This is the third post in a series on coaching high performers. In the last post, we explored how coaching high performers leads to widespread innovation.


Organizations are notoriously inept at seeing and acting on problems of great significance (see: Kodak, Blockbuster, Lehman Brothers, Target in Canada, etc). And while there are many explanations for this myopia, I believe this inability to respond can be explained, in part, by company cultures that suppress the whistle-blowers, that hide the canaries in the coal mine, that obscure the proverbial pause buttons.


In today's workplace, we're encouraged to develop a "solutions-oriented mindest," and a high level of "change resiliency." Neither of these is problematic in and of itself.


But when an organization becomes too focused on solutions, it actually narrows its focus on internal and external challenges (see Adam Grant, The Creative Power of Misfits). When an organization focuses too much on change "resilience," it sacrifices some of its ability to ask critical questions, surface unforeseen challenges, and act upon the subtle yet significant problems that accompany any change.





And that's where coaching high performers comes in.

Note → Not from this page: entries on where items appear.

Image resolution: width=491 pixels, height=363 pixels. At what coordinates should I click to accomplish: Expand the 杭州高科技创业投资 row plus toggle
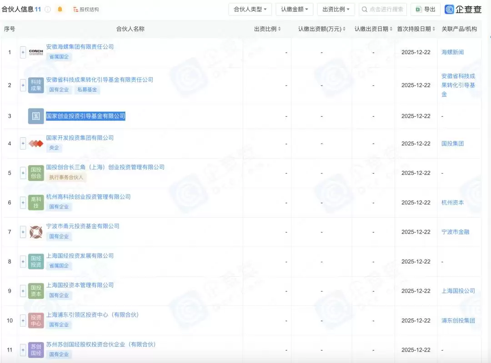tap(23, 203)
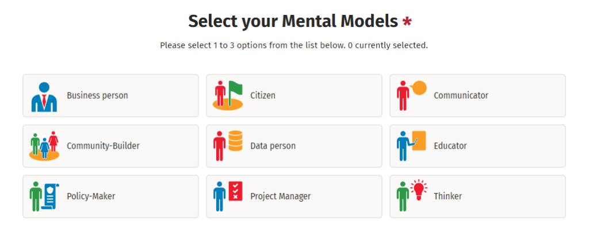The height and width of the screenshot is (240, 589).
Task: Check the Educator mental model
Action: [x=477, y=146]
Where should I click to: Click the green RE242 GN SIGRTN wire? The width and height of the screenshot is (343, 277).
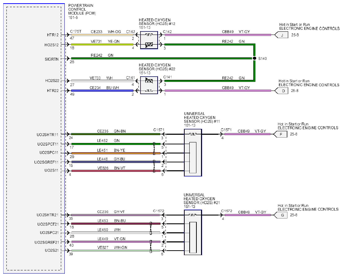(162, 58)
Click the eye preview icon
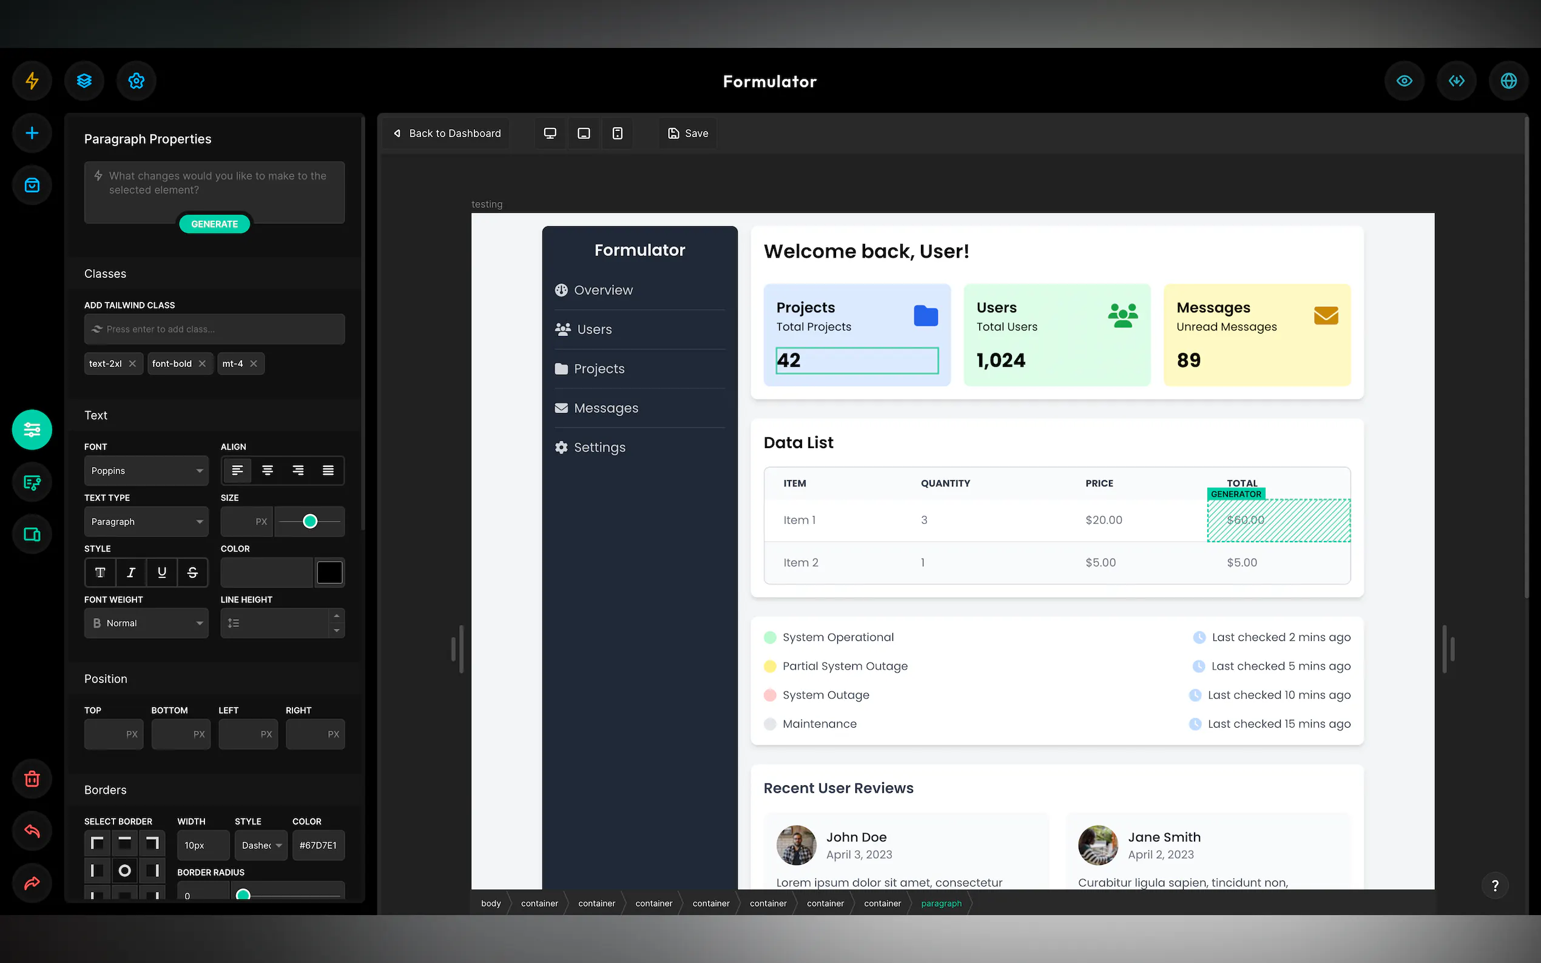Screen dimensions: 1541x963 [1404, 81]
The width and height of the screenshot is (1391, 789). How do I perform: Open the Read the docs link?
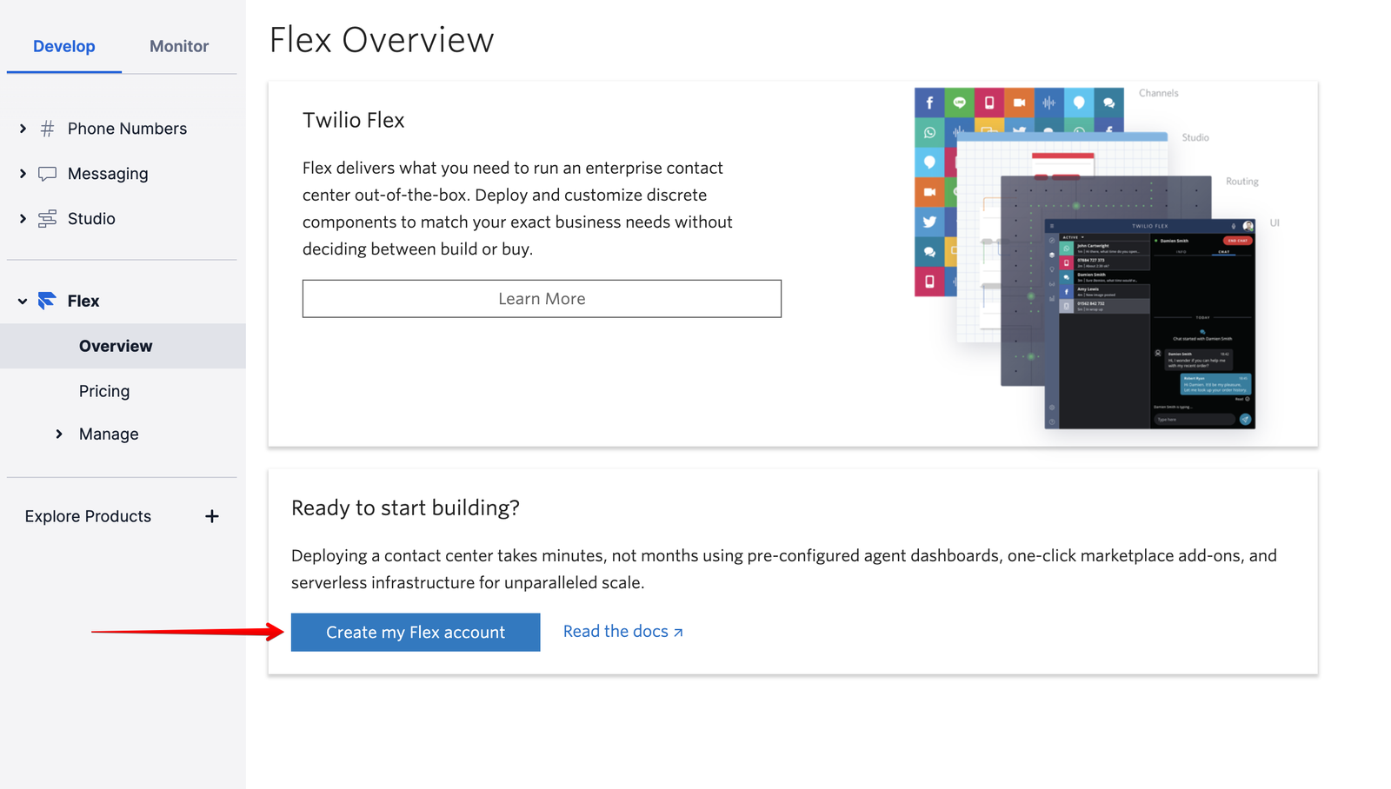coord(615,631)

While it's true that high performers can be problem-solvers, they may be equally valuable for their capacity to flag the otherwise ignored weaknesses and threats confronting an organization. It might be said that a true high performer is best deployed not just a problem-solver but as a problem-flagger!


Part of coaching a high performer involves developing a "problems-oriented mindset," and perhaps even a bit of "change skepticism." We ought to hold coaching conversations with high performers in which we analyze and identify the competitive challenges that the rest of the organization chooses not to see. In these discussions, we should seek to put teams and organizations on a path towards sustainability - by surfacing factors undermining longevity.


We should seek to have these conversations with high performers - but we should be judicious and discerning about what constitutes high performance. It's likely that anyone in an organization can articulate a few conspicuous grievances about their peers or their day to day work. But we're not looking for senseless griping about obvious annoyances. Presumably, someone has already thought about these. We're looking for the hidden challenges, we're seeking to understand the imminent problems that are not readily seen by all. That's why these conversations are a perfect fit for your high performing team members: those who know the business, who know how it runs, and who know how to contribute to its success.


In these conversations, workplace leaders can use three familiar tools in slightly novel applications:


The first is the SWOT Analysis, a look into a team or organization's strengths, weaknesses, opportunities, and threats. Long applied in strategic planning meetings or executive retreats, SWOT Analyses have been the tool of senior leaders and those in the upper echelon of the org chart. But they shouldn't remain there exclusively. High performers should regularly be encouraged to analyze the strengths, weaknesses, opportunities, and threats confronting their team, with a keen emphasis on weaknesses and threats.


The key to using this tool for competitive advantage lies in using it consistently with high performers, in encouraging them to focus on the "W" and "T," and in naming weaknesses and threats that are not readily apparent to all others within the organization. The key coaching question in these conversations becomes: "What weaknesses and threats are you aware of, that others are not giving enough thought to?"


The second tool is "Five Whys," a technique often deployed to uncover a problem's root cause. With the Five Whys, a coach asks their coachee "why" a problem exists. Upon their answer, they ask "why" again, prompting a deeper level of reflection than we typically apply to workplace challenges.


Five Whys can help high performers evaluate proposed changes to a team or an organization, so as to identify what downstream effects such a change might create.


The third tool is "Value Stream Mapping," a process-mapping activity that identifies all of the steps involved in delivering a product from a business to a customer. Value Stream Mapping identifies redundancies and unnecessary steps that create waste.


Value Stream Mapping can help high performers to identify possible sources of clutter, or sources of clarification. With Value Stream Mapping, a coach encourages high performers to think about what an organization should add to or remove its critical paths in order to protect against competitive threats.


High performers have an aptitude for sensing consequential problems before the rest of the organization. Often, they are sensing these vulnerabilities at the same time our competitors are thinking about them. When we help high performers to identify meaningful problems - and not just to offer solutions - we buffer our organizations against future disruption.


So give your high performers permission to dwell on problems, and to be skeptical about changes. It may just be the competitive advantage you require in order to avoid stay relevant.